§ **WHAT IS BEING ASKED**
Copy the lines word for word, starting at the first one and ending at the line containing "Select Contracts in".

++++++++++++++++++++

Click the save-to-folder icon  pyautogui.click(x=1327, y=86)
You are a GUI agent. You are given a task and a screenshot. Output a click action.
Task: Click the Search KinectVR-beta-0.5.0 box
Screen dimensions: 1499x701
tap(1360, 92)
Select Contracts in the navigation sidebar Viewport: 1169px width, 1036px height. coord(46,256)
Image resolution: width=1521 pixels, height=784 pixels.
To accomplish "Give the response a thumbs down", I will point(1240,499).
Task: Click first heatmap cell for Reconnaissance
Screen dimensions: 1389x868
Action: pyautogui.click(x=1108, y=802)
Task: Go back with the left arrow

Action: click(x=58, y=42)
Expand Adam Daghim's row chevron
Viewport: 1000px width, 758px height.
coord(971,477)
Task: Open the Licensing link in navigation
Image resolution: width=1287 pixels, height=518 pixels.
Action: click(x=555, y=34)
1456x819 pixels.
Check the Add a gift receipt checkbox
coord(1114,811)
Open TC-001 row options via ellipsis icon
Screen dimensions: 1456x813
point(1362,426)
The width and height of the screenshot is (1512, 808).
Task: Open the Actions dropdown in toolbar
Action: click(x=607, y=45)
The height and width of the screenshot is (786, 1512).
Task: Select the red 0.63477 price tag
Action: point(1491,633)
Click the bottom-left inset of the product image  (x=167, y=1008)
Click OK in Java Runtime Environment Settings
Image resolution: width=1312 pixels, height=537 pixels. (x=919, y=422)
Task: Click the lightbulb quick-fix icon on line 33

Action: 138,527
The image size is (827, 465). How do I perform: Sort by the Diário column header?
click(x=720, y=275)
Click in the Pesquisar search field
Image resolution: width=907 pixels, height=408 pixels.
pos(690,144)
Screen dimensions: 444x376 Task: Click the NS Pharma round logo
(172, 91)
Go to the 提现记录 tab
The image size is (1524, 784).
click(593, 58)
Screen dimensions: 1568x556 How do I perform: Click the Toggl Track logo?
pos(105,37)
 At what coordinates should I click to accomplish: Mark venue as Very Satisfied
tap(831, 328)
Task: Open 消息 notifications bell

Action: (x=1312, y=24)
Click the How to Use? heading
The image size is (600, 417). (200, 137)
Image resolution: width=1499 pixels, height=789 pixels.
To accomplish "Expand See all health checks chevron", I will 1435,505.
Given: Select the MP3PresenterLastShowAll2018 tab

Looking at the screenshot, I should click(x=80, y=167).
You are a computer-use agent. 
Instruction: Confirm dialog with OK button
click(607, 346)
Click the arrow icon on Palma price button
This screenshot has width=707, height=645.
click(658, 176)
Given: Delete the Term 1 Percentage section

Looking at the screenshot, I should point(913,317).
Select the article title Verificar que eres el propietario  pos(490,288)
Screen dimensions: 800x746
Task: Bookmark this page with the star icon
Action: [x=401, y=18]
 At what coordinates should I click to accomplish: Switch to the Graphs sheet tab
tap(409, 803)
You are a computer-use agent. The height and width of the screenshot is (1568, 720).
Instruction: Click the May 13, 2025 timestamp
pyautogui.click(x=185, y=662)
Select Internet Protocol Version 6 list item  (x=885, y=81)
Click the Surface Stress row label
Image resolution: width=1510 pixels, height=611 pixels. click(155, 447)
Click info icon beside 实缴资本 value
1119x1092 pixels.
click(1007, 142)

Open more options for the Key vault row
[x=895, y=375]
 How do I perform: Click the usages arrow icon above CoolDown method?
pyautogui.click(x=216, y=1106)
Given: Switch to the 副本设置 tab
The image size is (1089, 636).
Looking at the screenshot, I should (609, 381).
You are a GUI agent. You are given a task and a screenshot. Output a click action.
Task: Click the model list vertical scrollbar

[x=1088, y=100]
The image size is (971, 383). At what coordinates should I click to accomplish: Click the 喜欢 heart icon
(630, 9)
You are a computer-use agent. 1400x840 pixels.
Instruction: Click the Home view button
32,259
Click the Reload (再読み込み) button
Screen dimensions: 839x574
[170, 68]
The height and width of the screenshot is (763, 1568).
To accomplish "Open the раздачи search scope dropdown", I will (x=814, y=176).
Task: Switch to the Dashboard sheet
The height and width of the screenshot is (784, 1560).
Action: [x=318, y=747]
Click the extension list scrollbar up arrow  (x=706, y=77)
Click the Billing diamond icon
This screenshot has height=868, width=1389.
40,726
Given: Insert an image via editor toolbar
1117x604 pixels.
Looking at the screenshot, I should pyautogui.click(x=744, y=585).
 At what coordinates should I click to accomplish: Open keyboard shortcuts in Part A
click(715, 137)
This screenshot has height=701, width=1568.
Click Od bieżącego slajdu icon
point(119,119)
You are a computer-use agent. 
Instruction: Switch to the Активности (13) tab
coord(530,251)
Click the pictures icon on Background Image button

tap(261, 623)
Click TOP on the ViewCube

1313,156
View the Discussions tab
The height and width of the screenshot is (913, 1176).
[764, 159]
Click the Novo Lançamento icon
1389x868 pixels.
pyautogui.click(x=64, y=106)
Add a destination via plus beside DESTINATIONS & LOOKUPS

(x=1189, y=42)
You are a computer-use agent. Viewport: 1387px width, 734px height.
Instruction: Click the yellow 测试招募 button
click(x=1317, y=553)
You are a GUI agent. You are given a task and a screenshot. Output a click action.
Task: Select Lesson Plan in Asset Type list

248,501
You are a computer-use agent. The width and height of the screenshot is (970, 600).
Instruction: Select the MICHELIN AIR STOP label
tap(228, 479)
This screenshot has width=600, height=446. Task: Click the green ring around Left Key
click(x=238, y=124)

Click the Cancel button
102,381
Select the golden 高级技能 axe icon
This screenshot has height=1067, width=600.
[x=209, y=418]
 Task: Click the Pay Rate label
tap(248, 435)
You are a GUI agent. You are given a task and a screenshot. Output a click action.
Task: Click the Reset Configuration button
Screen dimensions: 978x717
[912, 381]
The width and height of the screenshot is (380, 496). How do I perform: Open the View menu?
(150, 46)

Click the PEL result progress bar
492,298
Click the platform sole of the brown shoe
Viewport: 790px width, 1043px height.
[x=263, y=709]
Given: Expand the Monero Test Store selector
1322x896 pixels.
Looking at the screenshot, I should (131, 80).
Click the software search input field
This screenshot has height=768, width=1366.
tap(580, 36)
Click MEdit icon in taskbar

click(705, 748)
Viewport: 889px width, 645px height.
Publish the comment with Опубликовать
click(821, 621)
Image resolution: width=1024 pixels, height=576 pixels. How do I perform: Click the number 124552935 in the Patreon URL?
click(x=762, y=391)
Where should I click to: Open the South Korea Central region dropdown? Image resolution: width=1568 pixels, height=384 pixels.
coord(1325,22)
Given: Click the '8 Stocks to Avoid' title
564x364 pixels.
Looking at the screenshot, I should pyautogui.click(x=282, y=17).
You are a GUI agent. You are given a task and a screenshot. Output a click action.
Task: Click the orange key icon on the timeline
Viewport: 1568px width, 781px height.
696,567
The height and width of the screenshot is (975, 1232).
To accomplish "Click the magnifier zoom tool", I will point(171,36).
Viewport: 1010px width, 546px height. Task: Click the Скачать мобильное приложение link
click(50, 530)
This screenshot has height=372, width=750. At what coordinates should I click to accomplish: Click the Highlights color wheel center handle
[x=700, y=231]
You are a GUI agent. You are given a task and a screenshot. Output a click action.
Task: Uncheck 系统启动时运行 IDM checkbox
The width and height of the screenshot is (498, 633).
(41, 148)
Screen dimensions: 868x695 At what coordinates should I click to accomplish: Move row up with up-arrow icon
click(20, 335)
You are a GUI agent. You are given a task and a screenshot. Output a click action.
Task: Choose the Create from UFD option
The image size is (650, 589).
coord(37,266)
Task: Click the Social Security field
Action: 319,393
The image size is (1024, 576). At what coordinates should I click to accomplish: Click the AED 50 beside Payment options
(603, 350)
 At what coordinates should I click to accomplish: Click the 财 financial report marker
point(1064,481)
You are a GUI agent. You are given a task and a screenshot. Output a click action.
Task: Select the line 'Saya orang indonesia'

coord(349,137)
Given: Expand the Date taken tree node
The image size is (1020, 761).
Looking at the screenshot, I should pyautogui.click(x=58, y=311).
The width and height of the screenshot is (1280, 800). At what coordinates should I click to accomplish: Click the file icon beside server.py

++++++++++++++++++++

§ **RESULT OF THE EXERCISE**
Click the save-to-folder icon  pyautogui.click(x=1327, y=86)
You are a GUI agent. You are given a task and a screenshot. Output a click action.
Task: Click the Search KinectVR-beta-0.5.0 box
Screen dimensions: 1499x701
tap(1360, 92)
Select Contracts in the navigation sidebar Viewport: 1169px width, 1036px height. coord(46,256)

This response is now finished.